In provincia di Reggio si tratta di oltre un migliaio di persone. “La nostra è una figura indifferibile e indispensabile per il buon funzionamento delle attività didattiche – spiega Maria Teresa Perri, che da tempo presta servizio proprio al Severi diretto dal prof. Gelardi. “La ‘battaglia’ che abbiamo deciso di intavolare per i nostri diritti è partita proprio dal Severi, con il sostegno del dirigente. Siamo sottopagati, non abbiamo stato di previdenza. Noi non rientriamo in alcun protocollo per la sicurezza anti Covid. Se ci ammaliamo a scuola non abbiamo diritto a nulla, nonostante ci venga detto che dobbiamo lavorare in presenza, ed è anche giusto visto che nel nostro caso la Didattica a distanza interromperebbe non solo il percorso didattico degli alunni, ma anche la loro inclusione. Ognuno di noi ha una formazione ad hoc per i bisogni degli alunni, e inoltre abbiamo svolto un tirocinio lunghissimo. Nonostante tutto questo siamo considerati quasi ‘ospiti’ nella scuola. Per questo abbiamo deciso di far sentire la nostra voce”.

“Il Dpcm 2020 ci obbliga a venire in presenza, ma non abbiamo i diritti che ogni lavoratore pubblico dovrebbe avere.

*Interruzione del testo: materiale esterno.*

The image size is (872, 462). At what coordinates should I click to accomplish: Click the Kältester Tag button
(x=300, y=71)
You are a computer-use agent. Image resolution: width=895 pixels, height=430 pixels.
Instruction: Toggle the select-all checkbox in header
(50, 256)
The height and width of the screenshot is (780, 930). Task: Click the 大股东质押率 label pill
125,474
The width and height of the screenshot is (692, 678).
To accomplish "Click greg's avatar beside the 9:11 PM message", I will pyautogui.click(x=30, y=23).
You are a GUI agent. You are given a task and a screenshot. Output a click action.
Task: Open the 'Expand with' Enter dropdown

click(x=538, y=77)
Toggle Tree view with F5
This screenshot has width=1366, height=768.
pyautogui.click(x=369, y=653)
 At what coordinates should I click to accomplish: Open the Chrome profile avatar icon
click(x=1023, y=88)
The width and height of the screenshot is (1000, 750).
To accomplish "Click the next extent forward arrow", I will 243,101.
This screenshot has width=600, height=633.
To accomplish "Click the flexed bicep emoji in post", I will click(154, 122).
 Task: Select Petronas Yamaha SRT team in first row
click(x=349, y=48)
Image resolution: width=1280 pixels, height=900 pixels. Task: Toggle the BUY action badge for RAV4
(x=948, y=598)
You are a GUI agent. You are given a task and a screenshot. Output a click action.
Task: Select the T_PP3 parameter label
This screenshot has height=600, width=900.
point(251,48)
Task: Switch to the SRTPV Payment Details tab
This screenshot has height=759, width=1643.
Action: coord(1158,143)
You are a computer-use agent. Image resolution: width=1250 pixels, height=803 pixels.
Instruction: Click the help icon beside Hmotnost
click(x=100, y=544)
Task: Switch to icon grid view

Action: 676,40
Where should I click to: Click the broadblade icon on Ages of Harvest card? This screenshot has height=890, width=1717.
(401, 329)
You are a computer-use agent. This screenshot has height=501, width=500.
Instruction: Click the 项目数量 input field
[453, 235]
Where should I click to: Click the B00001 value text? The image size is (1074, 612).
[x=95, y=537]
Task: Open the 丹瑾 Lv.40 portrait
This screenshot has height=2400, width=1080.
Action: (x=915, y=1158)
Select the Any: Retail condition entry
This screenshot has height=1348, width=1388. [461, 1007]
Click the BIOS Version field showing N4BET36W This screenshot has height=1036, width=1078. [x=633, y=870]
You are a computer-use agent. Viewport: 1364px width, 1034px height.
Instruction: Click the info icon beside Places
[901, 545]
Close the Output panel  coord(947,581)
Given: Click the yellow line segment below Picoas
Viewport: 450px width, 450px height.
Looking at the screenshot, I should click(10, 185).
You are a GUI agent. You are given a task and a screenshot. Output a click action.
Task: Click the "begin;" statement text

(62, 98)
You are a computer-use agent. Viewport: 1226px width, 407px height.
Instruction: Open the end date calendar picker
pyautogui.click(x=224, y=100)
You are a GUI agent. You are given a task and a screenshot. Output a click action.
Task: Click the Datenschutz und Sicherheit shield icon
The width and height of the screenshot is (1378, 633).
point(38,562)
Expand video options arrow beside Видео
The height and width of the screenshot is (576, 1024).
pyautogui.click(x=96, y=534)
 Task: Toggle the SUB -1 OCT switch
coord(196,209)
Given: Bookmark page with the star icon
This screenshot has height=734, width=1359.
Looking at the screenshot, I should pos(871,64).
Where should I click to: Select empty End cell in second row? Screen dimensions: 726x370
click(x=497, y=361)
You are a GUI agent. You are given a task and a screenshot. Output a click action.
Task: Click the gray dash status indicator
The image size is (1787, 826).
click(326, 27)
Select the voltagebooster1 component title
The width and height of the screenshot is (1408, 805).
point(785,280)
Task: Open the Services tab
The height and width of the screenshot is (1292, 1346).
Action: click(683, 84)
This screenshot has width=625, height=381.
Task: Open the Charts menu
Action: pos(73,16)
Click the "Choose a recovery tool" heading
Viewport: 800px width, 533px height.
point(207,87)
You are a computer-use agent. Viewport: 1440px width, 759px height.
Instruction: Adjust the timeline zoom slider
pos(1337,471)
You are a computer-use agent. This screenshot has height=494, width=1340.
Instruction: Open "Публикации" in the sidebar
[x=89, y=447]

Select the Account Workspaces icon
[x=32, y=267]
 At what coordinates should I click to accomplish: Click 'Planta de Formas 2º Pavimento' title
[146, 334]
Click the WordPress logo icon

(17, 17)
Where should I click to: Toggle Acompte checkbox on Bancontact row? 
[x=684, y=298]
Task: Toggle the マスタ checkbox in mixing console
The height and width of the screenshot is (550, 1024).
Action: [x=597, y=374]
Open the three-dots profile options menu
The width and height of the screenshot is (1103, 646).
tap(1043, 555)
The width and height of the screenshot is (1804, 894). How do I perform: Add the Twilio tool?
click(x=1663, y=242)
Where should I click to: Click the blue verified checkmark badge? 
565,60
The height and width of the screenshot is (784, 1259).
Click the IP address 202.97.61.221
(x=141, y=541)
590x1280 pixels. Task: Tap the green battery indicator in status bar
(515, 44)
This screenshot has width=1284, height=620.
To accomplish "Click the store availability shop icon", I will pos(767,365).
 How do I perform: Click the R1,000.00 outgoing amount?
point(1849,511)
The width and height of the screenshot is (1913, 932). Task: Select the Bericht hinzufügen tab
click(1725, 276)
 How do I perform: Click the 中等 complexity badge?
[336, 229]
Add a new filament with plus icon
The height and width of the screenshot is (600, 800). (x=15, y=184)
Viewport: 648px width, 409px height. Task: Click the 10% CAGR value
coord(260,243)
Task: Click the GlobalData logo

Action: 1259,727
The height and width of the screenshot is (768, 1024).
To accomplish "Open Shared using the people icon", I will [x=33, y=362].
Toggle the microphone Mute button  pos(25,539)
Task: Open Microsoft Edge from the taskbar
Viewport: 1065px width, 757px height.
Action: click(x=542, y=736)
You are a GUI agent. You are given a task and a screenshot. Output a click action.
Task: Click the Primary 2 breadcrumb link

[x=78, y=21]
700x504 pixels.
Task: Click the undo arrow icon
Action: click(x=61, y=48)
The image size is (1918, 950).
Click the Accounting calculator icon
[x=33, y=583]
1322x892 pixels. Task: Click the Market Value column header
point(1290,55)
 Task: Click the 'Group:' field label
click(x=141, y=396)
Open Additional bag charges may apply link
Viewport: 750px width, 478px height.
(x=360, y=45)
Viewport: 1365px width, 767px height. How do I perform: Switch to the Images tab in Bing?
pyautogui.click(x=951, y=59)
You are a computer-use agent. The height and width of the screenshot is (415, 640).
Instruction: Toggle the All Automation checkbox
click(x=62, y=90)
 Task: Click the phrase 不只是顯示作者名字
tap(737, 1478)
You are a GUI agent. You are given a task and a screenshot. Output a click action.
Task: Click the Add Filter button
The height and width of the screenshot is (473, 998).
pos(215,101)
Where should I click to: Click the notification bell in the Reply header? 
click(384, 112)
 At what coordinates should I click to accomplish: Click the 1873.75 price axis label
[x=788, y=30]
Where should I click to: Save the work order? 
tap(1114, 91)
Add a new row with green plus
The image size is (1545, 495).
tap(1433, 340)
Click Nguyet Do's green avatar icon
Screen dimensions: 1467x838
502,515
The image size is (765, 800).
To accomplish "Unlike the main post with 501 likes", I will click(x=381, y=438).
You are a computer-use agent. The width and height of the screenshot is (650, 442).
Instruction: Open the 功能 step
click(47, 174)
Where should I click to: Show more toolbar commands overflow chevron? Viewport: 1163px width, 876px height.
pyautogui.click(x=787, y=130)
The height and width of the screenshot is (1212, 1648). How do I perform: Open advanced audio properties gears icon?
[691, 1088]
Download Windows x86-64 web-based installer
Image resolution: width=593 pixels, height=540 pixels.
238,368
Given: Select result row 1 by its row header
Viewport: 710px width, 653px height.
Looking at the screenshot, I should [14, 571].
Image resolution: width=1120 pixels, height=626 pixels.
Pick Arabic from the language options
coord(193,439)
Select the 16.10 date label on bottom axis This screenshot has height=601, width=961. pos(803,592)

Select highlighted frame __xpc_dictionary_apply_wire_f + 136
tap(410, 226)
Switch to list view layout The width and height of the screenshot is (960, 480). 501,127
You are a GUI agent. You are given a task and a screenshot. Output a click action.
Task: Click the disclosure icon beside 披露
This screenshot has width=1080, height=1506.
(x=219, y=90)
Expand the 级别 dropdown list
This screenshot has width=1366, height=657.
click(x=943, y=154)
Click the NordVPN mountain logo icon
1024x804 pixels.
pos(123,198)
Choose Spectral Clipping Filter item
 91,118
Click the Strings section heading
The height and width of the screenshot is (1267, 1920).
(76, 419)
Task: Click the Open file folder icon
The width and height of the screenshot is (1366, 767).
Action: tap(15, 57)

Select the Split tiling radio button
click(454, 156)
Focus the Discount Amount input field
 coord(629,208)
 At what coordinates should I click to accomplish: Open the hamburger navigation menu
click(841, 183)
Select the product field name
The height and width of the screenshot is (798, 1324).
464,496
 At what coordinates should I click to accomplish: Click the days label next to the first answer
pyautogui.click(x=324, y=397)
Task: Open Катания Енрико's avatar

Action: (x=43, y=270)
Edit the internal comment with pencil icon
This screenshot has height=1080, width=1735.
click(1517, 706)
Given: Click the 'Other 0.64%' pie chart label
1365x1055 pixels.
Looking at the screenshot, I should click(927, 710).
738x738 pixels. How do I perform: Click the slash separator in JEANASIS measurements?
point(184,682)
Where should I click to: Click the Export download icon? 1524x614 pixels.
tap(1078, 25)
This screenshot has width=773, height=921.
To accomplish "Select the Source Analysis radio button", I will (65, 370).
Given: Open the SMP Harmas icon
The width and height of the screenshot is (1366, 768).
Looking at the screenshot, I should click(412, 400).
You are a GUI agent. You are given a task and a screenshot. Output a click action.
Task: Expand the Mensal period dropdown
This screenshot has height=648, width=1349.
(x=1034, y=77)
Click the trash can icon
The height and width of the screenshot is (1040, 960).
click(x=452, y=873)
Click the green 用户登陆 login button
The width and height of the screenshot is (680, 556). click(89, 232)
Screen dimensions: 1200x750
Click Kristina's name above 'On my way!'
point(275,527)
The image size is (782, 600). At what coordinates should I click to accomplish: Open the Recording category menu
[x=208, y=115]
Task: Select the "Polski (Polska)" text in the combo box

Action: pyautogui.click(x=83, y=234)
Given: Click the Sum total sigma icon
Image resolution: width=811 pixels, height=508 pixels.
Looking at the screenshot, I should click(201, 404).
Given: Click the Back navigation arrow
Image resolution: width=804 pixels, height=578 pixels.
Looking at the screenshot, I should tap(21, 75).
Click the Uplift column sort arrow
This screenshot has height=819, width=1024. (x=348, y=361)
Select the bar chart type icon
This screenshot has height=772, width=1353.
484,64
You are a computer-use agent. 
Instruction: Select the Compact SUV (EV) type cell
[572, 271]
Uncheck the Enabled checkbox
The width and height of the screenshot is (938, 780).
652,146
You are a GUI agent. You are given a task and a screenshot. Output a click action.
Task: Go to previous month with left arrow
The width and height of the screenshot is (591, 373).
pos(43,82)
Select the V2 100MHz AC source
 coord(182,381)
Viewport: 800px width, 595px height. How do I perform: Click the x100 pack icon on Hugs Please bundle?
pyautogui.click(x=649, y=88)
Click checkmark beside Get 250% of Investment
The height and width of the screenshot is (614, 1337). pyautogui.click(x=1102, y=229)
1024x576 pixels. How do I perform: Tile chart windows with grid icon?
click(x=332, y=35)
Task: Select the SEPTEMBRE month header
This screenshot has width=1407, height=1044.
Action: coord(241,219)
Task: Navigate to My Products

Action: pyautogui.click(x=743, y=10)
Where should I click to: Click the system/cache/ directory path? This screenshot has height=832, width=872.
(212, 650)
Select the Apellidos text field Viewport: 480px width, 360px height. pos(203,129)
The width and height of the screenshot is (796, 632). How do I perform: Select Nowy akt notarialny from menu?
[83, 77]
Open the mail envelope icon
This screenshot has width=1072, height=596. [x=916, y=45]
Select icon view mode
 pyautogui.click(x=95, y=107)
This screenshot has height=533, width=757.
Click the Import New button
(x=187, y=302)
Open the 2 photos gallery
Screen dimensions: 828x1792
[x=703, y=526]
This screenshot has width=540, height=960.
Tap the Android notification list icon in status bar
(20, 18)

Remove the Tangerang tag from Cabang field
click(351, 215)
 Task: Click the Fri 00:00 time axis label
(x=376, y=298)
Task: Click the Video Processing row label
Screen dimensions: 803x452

E’ come se lo Stato, con noi, diventasse come una sorta di caporalato. Chiediamo di essere pagate, di avete tutela per protocolli Covid e dignità lavorativa“, conclude Perri che è tra i promotori dell’iniziativa partita proprio dal Severi e già allargatisi ad altre scuole, per chiedere maggiori diritti e maggiori garanzie per degli operatori che, a tutti gli effetti, sono parte integrante della scuola, sebbene non riconosciuti e non sufficientemente istituzionalizzati.

Questi indispensabili lavoratori non hanno alcuna tutela – sottolinea Gelardi,che già tre mesi aveva richiesto alla Città Metropolitana di Reggio Calabria la corresponsione del saldo per i compensi degli assistenti, ma ad oggi non c’è stata alcuna risposta. –. È una figura essenziale e sottopagata, quando vengono pagati. Non hanno assicurazione, né fondo pensione e i contratti sono a prestazione d’opera. Ma non solo: la Città Metropolitana è in ritardo con i pagamenti. È da cinque mesi che gli Assistenti Educativi lavorano senza che dagli enti preposti sia arrivato un solo euro come ricompensa del servizio prestato. E questo è niente, se consideriamo che alcuni aspettano da anni di essere pagati. Inoltre è fondamentale una maggiore inclusione all’interno della scuola, in sinergia con gli insegnanti, perché da un punto di vista comportamentale, psicologico e comunicativo, siamo quelli che meglio conoscono gli alunni”.